* Task to carry out *
Filter the entries and keep only the lines where the string "arrows" appears.

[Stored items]
- Opening Delimiter -
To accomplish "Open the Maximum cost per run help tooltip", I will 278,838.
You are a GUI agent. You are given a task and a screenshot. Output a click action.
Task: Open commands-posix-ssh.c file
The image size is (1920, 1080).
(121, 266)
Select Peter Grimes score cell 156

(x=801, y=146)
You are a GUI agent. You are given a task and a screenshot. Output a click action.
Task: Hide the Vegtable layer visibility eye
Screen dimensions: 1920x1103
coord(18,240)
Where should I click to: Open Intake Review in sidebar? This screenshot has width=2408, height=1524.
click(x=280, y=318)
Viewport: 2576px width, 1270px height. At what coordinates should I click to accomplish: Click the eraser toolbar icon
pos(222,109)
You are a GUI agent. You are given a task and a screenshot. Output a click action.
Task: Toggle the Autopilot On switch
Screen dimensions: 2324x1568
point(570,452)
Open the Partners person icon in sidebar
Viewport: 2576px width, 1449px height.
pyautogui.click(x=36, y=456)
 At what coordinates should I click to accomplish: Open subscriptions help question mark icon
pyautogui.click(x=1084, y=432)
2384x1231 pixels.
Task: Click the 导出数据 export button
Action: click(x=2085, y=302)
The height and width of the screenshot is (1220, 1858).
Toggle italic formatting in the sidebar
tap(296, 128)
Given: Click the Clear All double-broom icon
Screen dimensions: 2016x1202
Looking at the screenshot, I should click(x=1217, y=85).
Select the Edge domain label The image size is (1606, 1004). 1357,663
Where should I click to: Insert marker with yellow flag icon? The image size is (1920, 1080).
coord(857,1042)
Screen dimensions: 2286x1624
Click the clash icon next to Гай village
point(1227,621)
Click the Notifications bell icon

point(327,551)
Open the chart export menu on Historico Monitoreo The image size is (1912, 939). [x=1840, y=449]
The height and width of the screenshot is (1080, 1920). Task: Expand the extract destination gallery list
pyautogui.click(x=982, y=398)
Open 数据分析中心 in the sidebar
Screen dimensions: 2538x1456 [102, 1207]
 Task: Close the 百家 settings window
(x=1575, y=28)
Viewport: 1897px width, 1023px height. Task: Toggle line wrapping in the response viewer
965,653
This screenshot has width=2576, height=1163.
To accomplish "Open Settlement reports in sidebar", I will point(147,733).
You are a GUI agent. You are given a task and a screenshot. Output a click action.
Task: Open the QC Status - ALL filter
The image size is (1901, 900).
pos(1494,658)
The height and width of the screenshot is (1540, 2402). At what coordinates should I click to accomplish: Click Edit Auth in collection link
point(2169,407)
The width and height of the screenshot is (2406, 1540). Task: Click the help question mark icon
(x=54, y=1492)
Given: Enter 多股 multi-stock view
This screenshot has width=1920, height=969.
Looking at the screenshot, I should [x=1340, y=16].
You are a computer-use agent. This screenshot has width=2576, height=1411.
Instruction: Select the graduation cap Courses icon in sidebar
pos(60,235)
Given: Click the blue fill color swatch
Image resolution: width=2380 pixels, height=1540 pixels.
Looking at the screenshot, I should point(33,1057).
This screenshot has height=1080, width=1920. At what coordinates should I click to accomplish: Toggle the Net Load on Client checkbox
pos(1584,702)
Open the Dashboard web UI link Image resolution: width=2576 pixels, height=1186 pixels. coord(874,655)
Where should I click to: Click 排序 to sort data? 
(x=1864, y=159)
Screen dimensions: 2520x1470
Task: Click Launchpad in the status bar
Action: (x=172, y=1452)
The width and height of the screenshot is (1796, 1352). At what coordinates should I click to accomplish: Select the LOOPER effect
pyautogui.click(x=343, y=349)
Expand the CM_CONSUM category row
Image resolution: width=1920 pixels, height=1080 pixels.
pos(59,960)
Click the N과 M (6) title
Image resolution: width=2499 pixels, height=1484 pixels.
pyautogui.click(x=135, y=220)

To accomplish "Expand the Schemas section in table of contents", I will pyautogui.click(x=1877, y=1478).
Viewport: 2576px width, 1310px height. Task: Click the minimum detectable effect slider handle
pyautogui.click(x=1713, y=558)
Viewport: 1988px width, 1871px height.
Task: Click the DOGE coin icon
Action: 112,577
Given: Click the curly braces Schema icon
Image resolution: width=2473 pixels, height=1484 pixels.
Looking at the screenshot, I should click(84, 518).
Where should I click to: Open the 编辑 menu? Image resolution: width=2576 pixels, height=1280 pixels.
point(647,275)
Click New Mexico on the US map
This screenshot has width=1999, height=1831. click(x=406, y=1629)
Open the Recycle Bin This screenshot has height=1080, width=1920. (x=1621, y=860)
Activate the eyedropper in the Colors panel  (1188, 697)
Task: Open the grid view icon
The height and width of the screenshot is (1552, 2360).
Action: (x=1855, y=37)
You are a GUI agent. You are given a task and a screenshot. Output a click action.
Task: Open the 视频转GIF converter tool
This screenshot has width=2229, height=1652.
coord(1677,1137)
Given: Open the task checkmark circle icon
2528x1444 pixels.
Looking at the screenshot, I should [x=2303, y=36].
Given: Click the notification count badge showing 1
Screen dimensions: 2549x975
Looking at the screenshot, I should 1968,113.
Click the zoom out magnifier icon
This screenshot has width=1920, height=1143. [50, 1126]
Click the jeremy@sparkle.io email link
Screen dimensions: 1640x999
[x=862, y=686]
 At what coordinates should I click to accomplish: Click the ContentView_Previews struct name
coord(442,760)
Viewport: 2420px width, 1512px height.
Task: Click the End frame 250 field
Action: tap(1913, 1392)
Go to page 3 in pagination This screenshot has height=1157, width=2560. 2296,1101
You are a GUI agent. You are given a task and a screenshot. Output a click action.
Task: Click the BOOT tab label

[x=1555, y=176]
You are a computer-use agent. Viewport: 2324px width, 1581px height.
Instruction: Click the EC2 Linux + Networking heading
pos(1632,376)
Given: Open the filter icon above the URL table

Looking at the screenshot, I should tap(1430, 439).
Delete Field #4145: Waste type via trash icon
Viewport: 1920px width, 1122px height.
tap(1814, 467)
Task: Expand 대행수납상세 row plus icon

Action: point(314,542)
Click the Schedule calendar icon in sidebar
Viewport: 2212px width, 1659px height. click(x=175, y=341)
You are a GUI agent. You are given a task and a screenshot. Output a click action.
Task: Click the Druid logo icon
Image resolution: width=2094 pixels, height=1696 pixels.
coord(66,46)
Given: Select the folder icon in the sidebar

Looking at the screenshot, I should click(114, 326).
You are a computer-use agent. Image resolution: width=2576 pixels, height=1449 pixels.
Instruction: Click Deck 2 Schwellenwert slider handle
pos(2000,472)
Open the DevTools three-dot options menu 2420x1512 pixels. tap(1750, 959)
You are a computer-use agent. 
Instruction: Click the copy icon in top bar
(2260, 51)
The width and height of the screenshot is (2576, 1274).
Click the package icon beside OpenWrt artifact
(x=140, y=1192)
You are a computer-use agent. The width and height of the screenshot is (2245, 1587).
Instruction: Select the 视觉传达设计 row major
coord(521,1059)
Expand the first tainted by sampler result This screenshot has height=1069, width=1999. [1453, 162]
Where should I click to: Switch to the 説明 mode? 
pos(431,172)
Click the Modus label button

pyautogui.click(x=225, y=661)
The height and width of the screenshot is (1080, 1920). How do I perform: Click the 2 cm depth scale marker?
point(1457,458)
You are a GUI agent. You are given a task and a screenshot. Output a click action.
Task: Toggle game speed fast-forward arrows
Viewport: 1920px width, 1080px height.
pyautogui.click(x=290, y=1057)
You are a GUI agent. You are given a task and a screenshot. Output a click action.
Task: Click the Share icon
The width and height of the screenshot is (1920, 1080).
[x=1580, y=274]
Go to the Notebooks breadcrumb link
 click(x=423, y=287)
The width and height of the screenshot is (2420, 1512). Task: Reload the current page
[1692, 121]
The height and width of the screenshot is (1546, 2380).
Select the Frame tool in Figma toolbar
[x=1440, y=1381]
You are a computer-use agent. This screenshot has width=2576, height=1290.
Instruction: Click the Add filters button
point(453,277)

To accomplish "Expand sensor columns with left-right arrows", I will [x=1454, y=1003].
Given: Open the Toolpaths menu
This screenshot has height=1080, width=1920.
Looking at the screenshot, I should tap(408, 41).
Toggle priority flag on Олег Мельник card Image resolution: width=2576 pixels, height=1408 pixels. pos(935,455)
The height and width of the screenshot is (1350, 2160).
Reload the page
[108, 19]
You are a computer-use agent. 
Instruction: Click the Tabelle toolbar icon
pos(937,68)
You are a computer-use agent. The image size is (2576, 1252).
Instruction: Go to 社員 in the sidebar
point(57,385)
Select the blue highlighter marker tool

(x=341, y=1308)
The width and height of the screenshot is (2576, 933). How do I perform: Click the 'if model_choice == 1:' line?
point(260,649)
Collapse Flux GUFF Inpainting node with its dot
- Closing Delimiter -
* The answer *
Task: Toggle game speed fast-forward arrows
To accomplish "Expand sensor columns with left-right arrows", I will [x=1454, y=1003].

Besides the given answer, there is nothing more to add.